For other questions relating to this pattern, look up the tag: Class-Table-Inheritance. While you're at it, look up Shared-Primary-Key as well. For a more concpetual treatment, google on "ER Specialization".
Here is my off-the-cuff suggestion:
UPDATE: Mass would be a Float/Decimal/Double depending upon your Db, Cost would be whatever the optimal type is for handling money (in SQL Server 2008, it is "Money" but these things vary).
ANOTHER UPDATE: The cost of an inherited item should be zero, not null (and in fact, there sometime IS an indirect cost, in the form of taxes, but I digress . . .). Therefore, your Item Table should require a value for cost, even if that cost is zero. It should not be null.
Let me know if you have questions . . .
Why do you need to normalise it?
I can see some data integrity challenges, but no obvious structural problems.
The implicit dependency between "procurement" and the presence or not of the value/currency is tricky, but has nothing to do with the keys and so is not a big deal, practically.
If we are to be purists (e.g. this is for homework purposes), then we are dealing with two types of item, inherited items and bought items. Since they are not the same type of thing, they should be modelled as two separate entities i.e. InheritedItem and BoughtItem, with only the columns they need.
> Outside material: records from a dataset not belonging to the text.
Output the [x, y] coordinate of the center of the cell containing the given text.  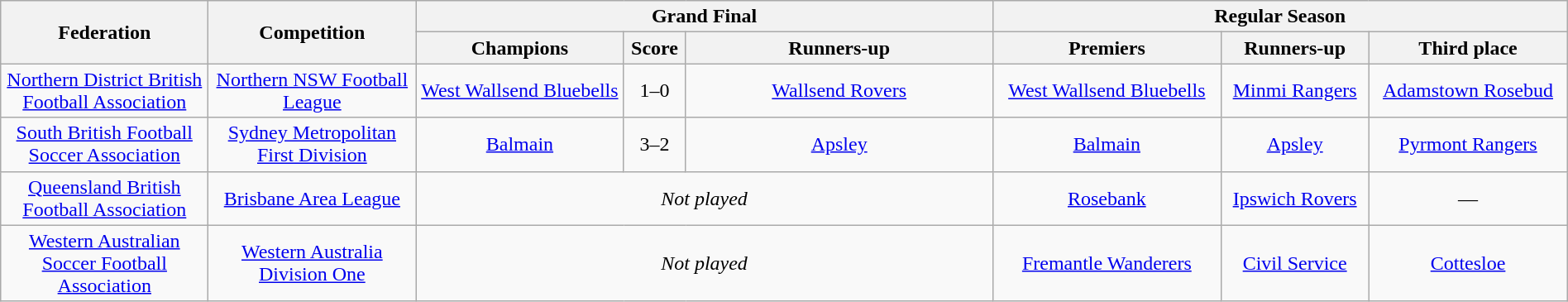
Champions [519, 48]
Northern District British Football Association [104, 91]
Sydney Metropolitan First Division [313, 144]
Northern NSW Football League [313, 91]
Civil Service [1294, 263]
Score [655, 48]
South British Football Soccer Association [104, 144]
Third place [1468, 48]
3–2 [655, 144]
Fremantle Wanderers [1107, 263]
Competition [313, 32]
Rosebank [1107, 198]
Premiers [1107, 48]
Wallsend Rovers [839, 91]
Grand Final [705, 17]
Federation [104, 32]
Ipswich Rovers [1294, 198]
Queensland British Football Association [104, 198]
— [1468, 198]
Brisbane Area League [313, 198]
Pyrmont Rangers [1468, 144]
Regular Season [1280, 17]
1–0 [655, 91]
Adamstown Rosebud [1468, 91]
Minmi Rangers [1294, 91]
Cottesloe [1468, 263]
Western Australia Division One [313, 263]
Western Australian Soccer Football Association [104, 263]
From the cell containing the given text, extract its center point as [x, y] coordinate. 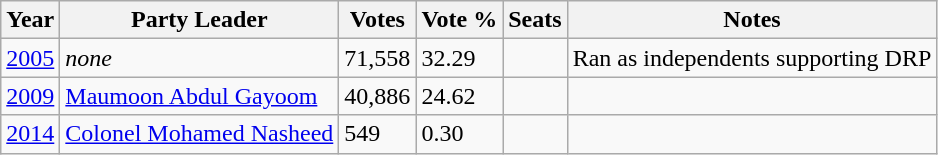
Notes [752, 20]
40,886 [378, 96]
Maumoon Abdul Gayoom [200, 96]
32.29 [460, 58]
71,558 [378, 58]
none [200, 58]
Year [30, 20]
2014 [30, 134]
549 [378, 134]
Ran as independents supporting DRP [752, 58]
Colonel Mohamed Nasheed [200, 134]
0.30 [460, 134]
Party Leader [200, 20]
24.62 [460, 96]
2005 [30, 58]
Seats [535, 20]
Vote % [460, 20]
Votes [378, 20]
2009 [30, 96]
Output the [x, y] coordinate of the center of the cell containing the given text.  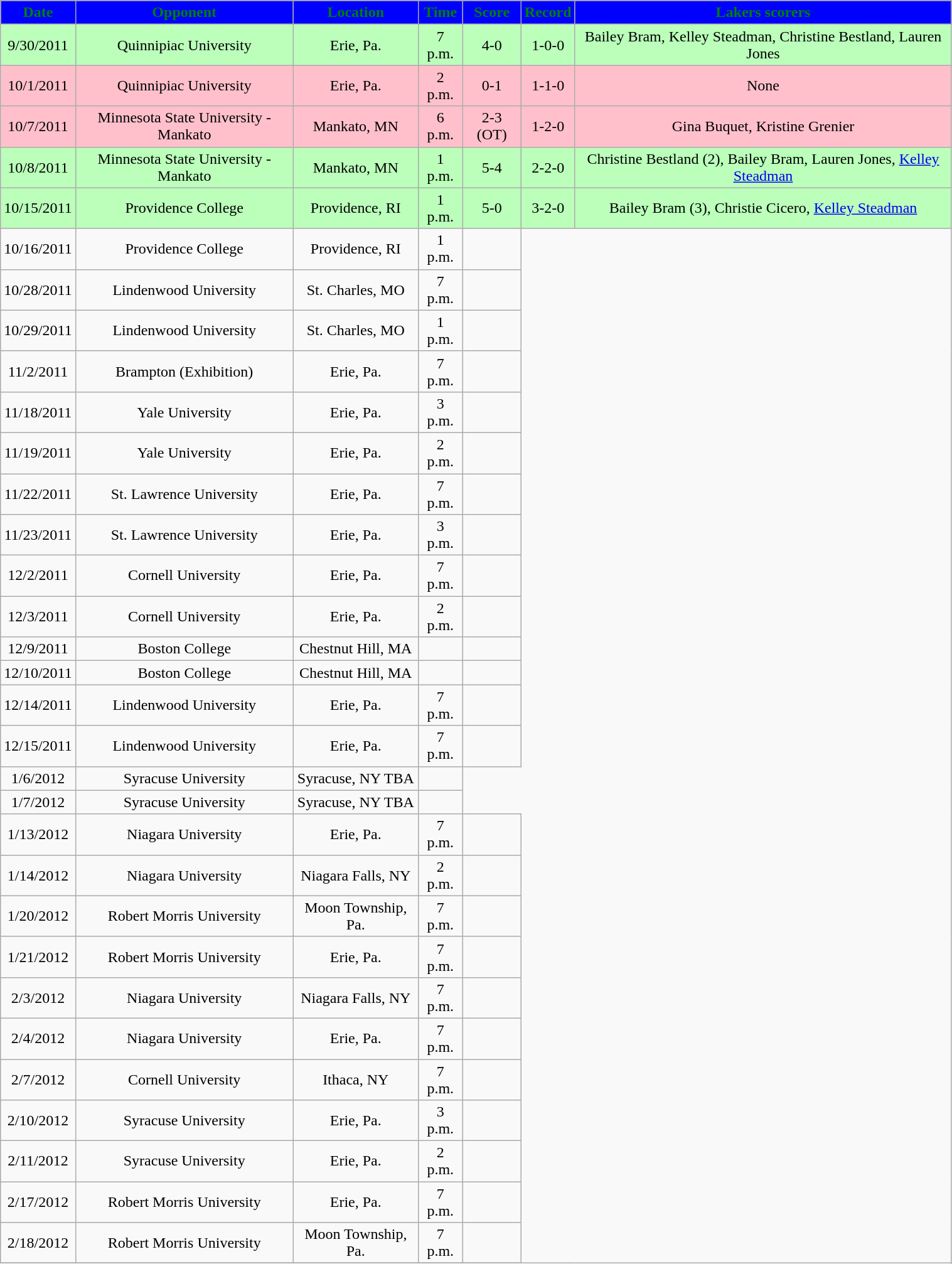
Gina Buquet, Kristine Grenier [763, 127]
1-1-0 [548, 85]
Time [441, 13]
11/18/2011 [38, 412]
10/7/2011 [38, 127]
Date [38, 13]
10/15/2011 [38, 208]
1/7/2012 [38, 802]
Christine Bestland (2), Bailey Bram, Lauren Jones, Kelley Steadman [763, 167]
1/20/2012 [38, 916]
6 p.m. [441, 127]
Brampton (Exhibition) [185, 372]
1-2-0 [548, 127]
0-1 [492, 85]
1/14/2012 [38, 875]
11/22/2011 [38, 493]
1/6/2012 [38, 778]
Opponent [185, 13]
12/9/2011 [38, 649]
5-0 [492, 208]
12/15/2011 [38, 746]
2-3 (OT) [492, 127]
10/16/2011 [38, 249]
2/11/2012 [38, 1161]
Record [548, 13]
4-0 [492, 45]
1/21/2012 [38, 956]
11/19/2011 [38, 453]
Location [355, 13]
12/2/2011 [38, 576]
None [763, 85]
10/1/2011 [38, 85]
Lakers scorers [763, 13]
1/13/2012 [38, 835]
2/18/2012 [38, 1243]
Bailey Bram (3), Christie Cicero, Kelley Steadman [763, 208]
12/3/2011 [38, 616]
12/14/2011 [38, 705]
2-2-0 [548, 167]
2/7/2012 [38, 1079]
10/29/2011 [38, 330]
3-2-0 [548, 208]
2/10/2012 [38, 1121]
9/30/2011 [38, 45]
11/2/2011 [38, 372]
11/23/2011 [38, 535]
Score [492, 13]
10/28/2011 [38, 290]
Bailey Bram, Kelley Steadman, Christine Bestland, Lauren Jones [763, 45]
5-4 [492, 167]
2/4/2012 [38, 1038]
1-0-0 [548, 45]
12/10/2011 [38, 673]
2/17/2012 [38, 1202]
2/3/2012 [38, 998]
10/8/2011 [38, 167]
Ithaca, NY [355, 1079]
Determine the [x, y] coordinate at the center of the cell enclosing the given text.  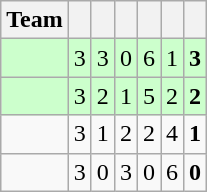
4 [172, 134]
5 [148, 96]
Team [35, 20]
Output the [X, Y] coordinate of the center of the cell containing the given text.  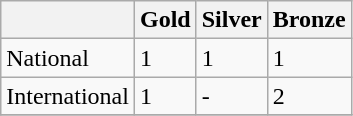
National [68, 58]
- [232, 96]
Silver [232, 20]
Gold [165, 20]
International [68, 96]
Bronze [309, 20]
2 [309, 96]
Return the [x, y] coordinate for the center point of the cell that contains the specified text.  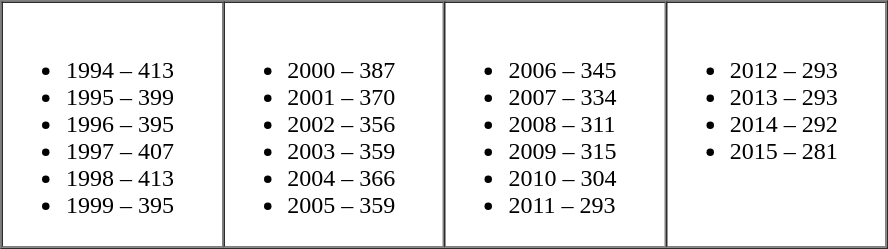
1994 – 4131995 – 3991996 – 3951997 – 4071998 – 4131999 – 395 [112, 125]
2012 – 2932013 – 2932014 – 2922015 – 281 [776, 125]
2006 – 3452007 – 3342008 – 3112009 – 3152010 – 3042011 – 293 [554, 125]
2000 – 3872001 – 3702002 – 3562003 – 3592004 – 3662005 – 359 [334, 125]
Locate the cell with the specified text and output its [x, y] center coordinate. 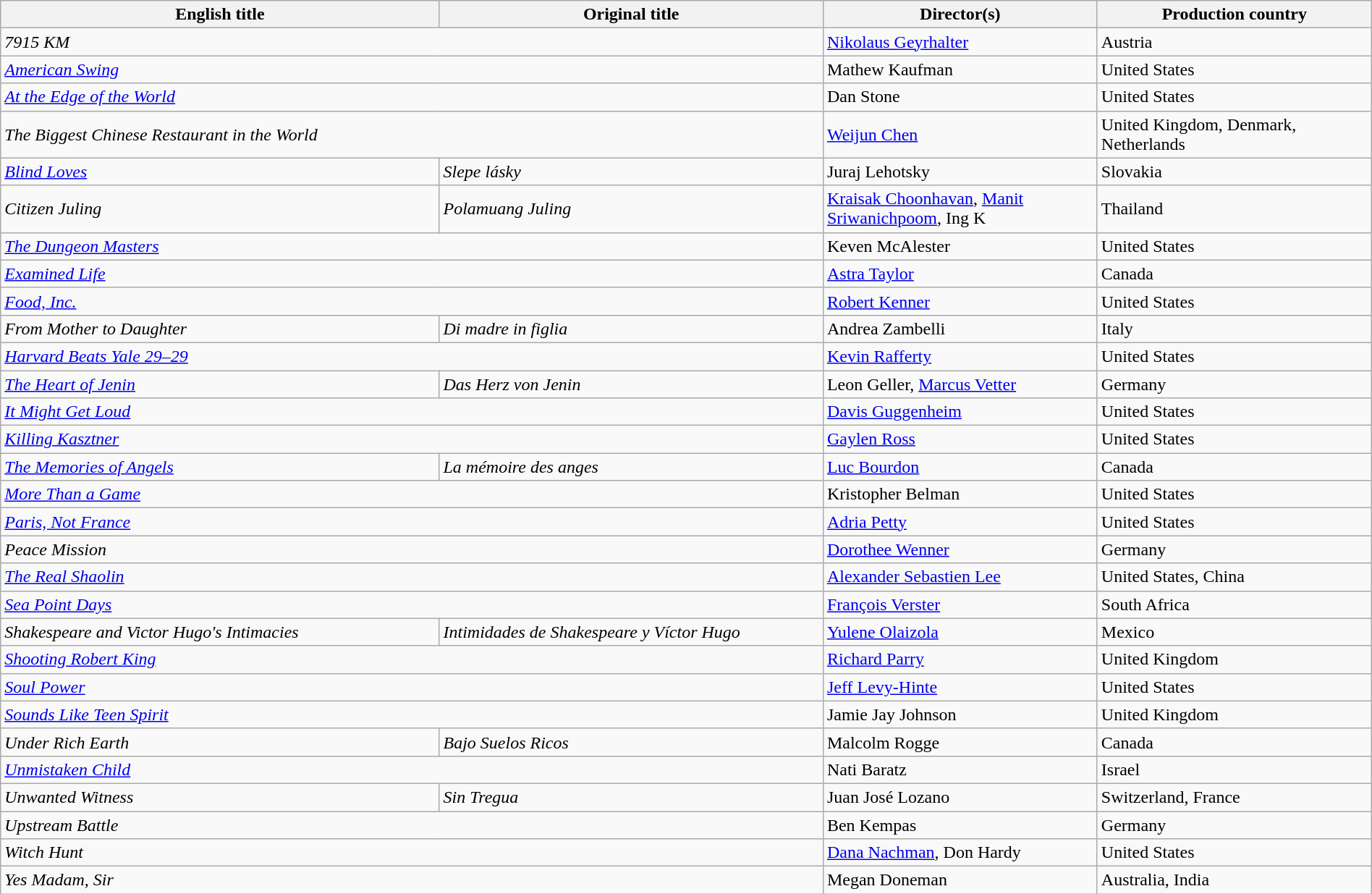
Slovakia [1235, 172]
United Kingdom, Denmark, Netherlands [1235, 135]
Das Herz von Jenin [631, 384]
Gaylen Ross [960, 439]
It Might Get Loud [412, 412]
Shakespeare and Victor Hugo's Intimacies [220, 632]
Israel [1235, 769]
Original title [631, 14]
Alexander Sebastien Lee [960, 577]
Food, Inc. [412, 301]
The Biggest Chinese Restaurant in the World [412, 135]
Luc Bourdon [960, 467]
Thailand [1235, 208]
Davis Guggenheim [960, 412]
7915 KM [412, 42]
Slepe lásky [631, 172]
From Mother to Daughter [220, 329]
Upstream Battle [412, 824]
More Than a Game [412, 494]
At the Edge of the World [412, 97]
Kraisak Choonhavan, Manit Sriwanichpoom, Ing K [960, 208]
Paris, Not France [412, 522]
Jeff Levy-Hinte [960, 687]
Megan Doneman [960, 880]
Witch Hunt [412, 852]
Under Rich Earth [220, 742]
Polamuang Juling [631, 208]
Adria Petty [960, 522]
Austria [1235, 42]
Soul Power [412, 687]
Dana Nachman, Don Hardy [960, 852]
Blind Loves [220, 172]
Yes Madam, Sir [412, 880]
Citizen Juling [220, 208]
Production country [1235, 14]
Astra Taylor [960, 274]
The Heart of Jenin [220, 384]
United States, China [1235, 577]
The Real Shaolin [412, 577]
Director(s) [960, 14]
Weijun Chen [960, 135]
Italy [1235, 329]
Keven McAlester [960, 246]
The Dungeon Masters [412, 246]
La mémoire des anges [631, 467]
Peace Mission [412, 549]
Unmistaken Child [412, 769]
Sounds Like Teen Spirit [412, 714]
Unwanted Witness [220, 797]
Shooting Robert King [412, 659]
Nikolaus Geyrhalter [960, 42]
Dan Stone [960, 97]
Kevin Rafferty [960, 356]
Killing Kasztner [412, 439]
Richard Parry [960, 659]
Mathew Kaufman [960, 69]
Malcolm Rogge [960, 742]
Examined Life [412, 274]
Yulene Olaizola [960, 632]
Dorothee Wenner [960, 549]
Intimidades de Shakespeare y Víctor Hugo [631, 632]
François Verster [960, 604]
English title [220, 14]
Andrea Zambelli [960, 329]
Kristopher Belman [960, 494]
Jamie Jay Johnson [960, 714]
Juraj Lehotsky [960, 172]
American Swing [412, 69]
Sea Point Days [412, 604]
Leon Geller, Marcus Vetter [960, 384]
Harvard Beats Yale 29–29 [412, 356]
Switzerland, France [1235, 797]
Australia, India [1235, 880]
Bajo Suelos Ricos [631, 742]
Sin Tregua [631, 797]
Ben Kempas [960, 824]
Di madre in figlia [631, 329]
Nati Baratz [960, 769]
Mexico [1235, 632]
Robert Kenner [960, 301]
Juan José Lozano [960, 797]
South Africa [1235, 604]
The Memories of Angels [220, 467]
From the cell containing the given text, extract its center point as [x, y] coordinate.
In order to get a combined view of all items (e.g. to get a total weight), you would use a view, or a UNION sql query.
If we are looking to object model in the database, then we can factor out the common supertype (Item), and model the subtypes (InheritedItem, BoughtItem) with foreign-keys to the supertype table (ypercube explanation below is very good), but this is very complicated and less future-proof than only modelling the subtypes.
This last point is the subject of much argument, but practically, in my experience, modelling concrete supertypes in the database leads to more pain later than leaving them abstract. Okay, that's probably waaay beyond what you wanted :).